À 16h30, fin du travail. À 16h45, prière silencieuse pour les frères, avant l'Eucharistie et les Vêpres à 17 heures. Comme il n'y a pas de prêtre parmi nous, c'est le prêtre de la paroisse voisine qui célèbre : nous sommes un peu tributaires de son horaire, car il a plusieurs lieux de culte et bien des fidèles à s'occuper. Les dimanches et jours de fête, il ne peut venir célébrer chez nous que le matin à 8 heures. Par contre, le mardi, il ne vient pas, c'est son jour de repos : nous n'avons pas alors d'Eucharistie. Un quart d'heure après la fin de l'Eucharistie, repas. Moment libre avant une petite réunion informelle entre nous, une sorte de récréation, suivie des Complies vers 20h30. (...)
Le travail
La communauté se charge de tous les services : cuisine, balayage, entretien, etc.
Pour notre subsistance, nous avons un atelier de vêtements liturgiques. F. Cristiano est un artiste reconnu au Brésil ; il a vécu de son art, il a même vendu des tapisseries en Suisse et en Allemagne. Lors de ses pérégrinations en Europe pour organiser des expositions, il a séjourné au monastère de Tournay : pour remercier la communauté, il a offert une chasuble blanche et un certain nombre d'étoles. C'est lui qui est le maître d'œuvre de cet atelier, atelier connu qui reçoit bon nombre de commandes : aubes, chasubles, étoles, etc. Il accepte aussi de restaurer des objets liturgiques en mauvais état, certes des chasubles ou des chapes, mais aussi des statues, des croix. Pour faire face à l'abondance des demandes, nous avons dû embaucher une voisine. En lien avec cet atelier, nous confectionnons aussi quelques icônes, des icônes en papier que nous collons sur des morceaux de bois : elle sont vendues uniquement à la porterie du monastère.
Autre atelier, une ciergerie artisanale. Nous confectionnons toutes sortes de bougies pour le culte, comme pour les fêtes. En ce moment, les frères sont loin d'être inactifs : ils ont une commande de quelques centaines de cierges pour la célébration pascale.

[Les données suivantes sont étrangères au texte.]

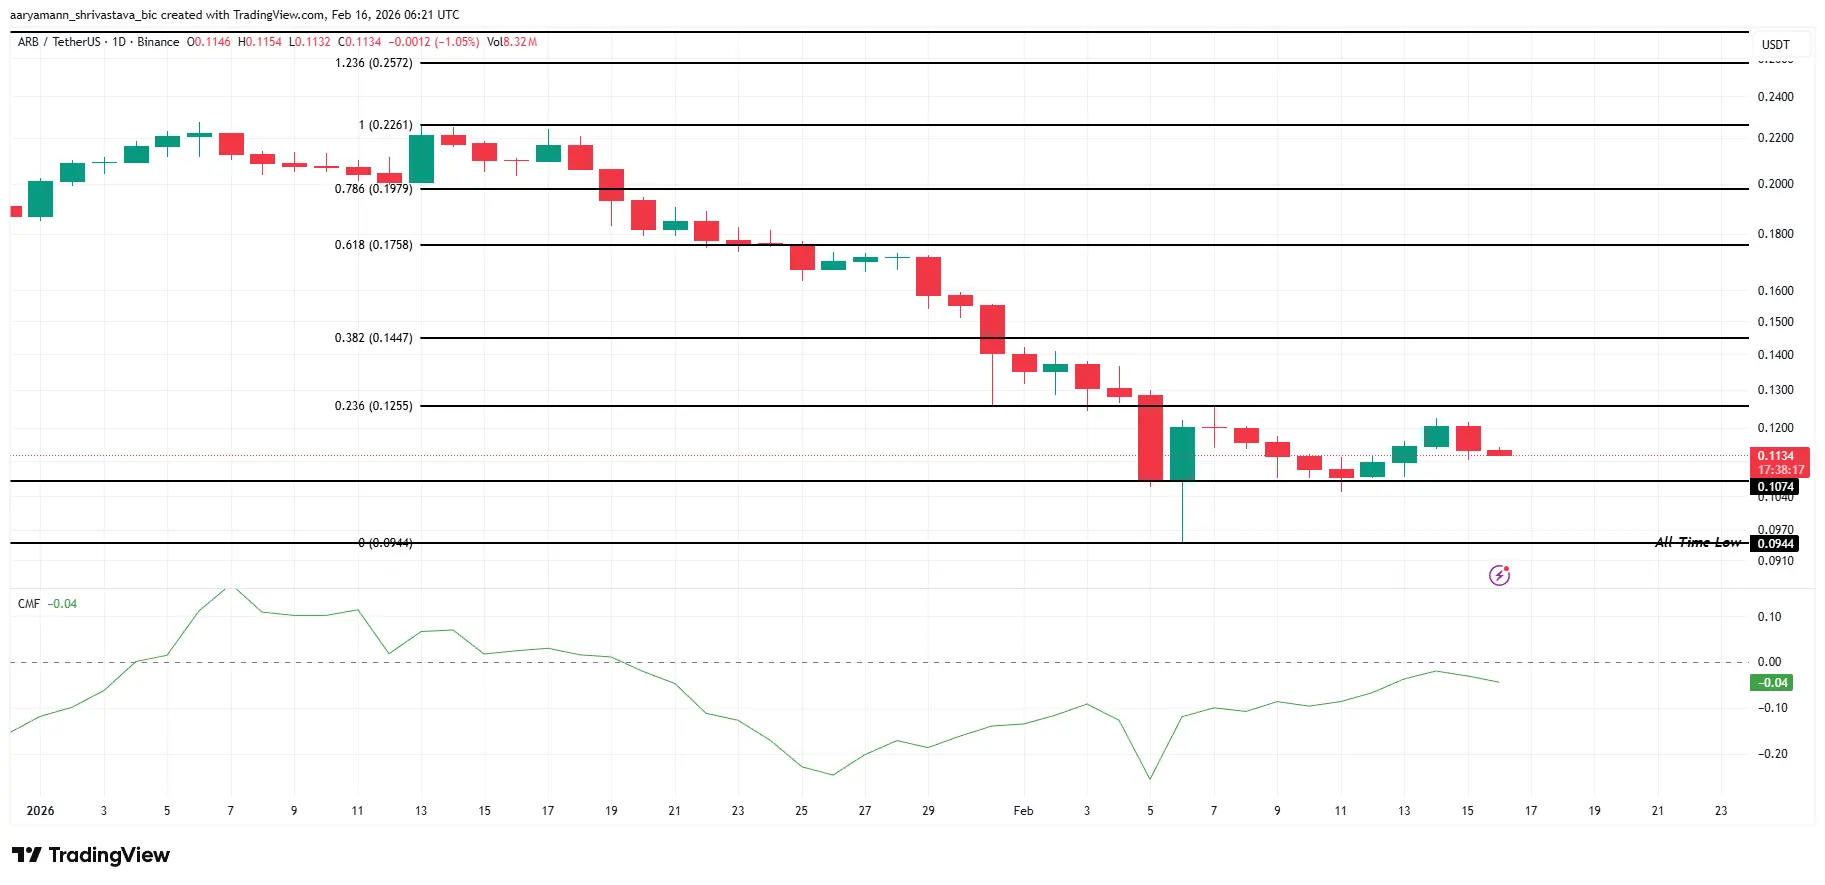The image size is (1825, 885).
Task: Click the ARB / TetherUS symbol title
Action: coord(59,42)
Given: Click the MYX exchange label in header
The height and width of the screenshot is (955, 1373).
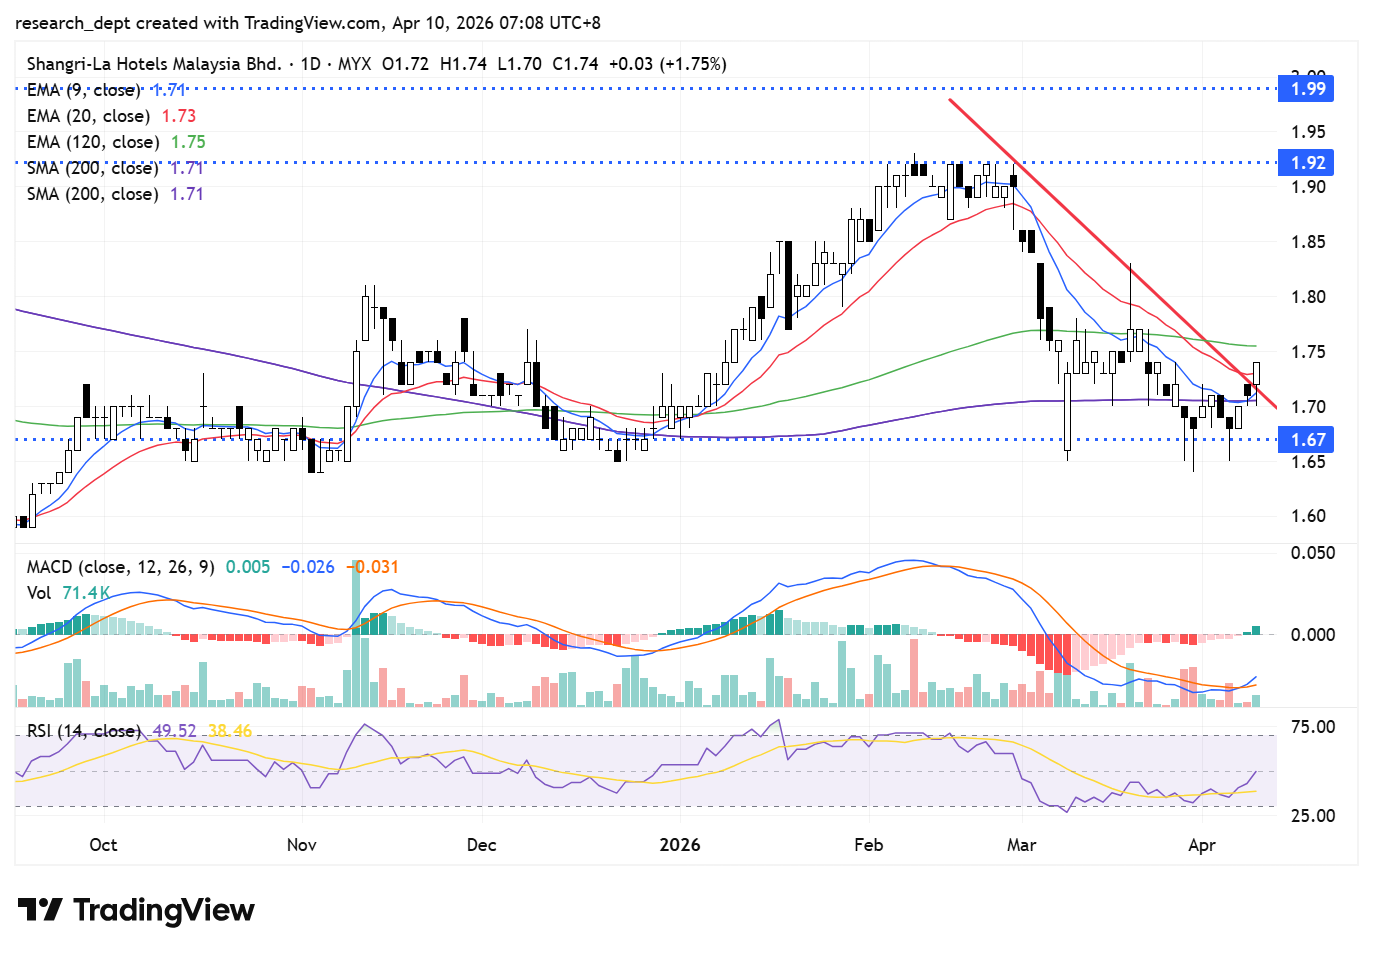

Ils espèrent pouvoir honorer à temps cette importante commande. Dès le mois d'avril, nous commençons à préparer les cierges pascals pour l'année suivante, car le F. Cristiano les décore tous de façon à les personnaliser.
Enfin un atelier de boulangerie-pâtisserie fonctionne les vendredis et samedis. Tout ce que nous confectionnons, pains, biscuits et gâteaux, est vendu durant le week-end, surtout à la sortie de l'Eucharistie dominicale où notre église est remplie de personnes de Gravata, de Caruaru, et même de Recife.
Notre propriété n'est pas bien grande, mais elle comporte quelques arbres fruitiers. Les fruits servent à notre consommation personnelle ; la récolte n'est pas assez importante pour en commercialiser.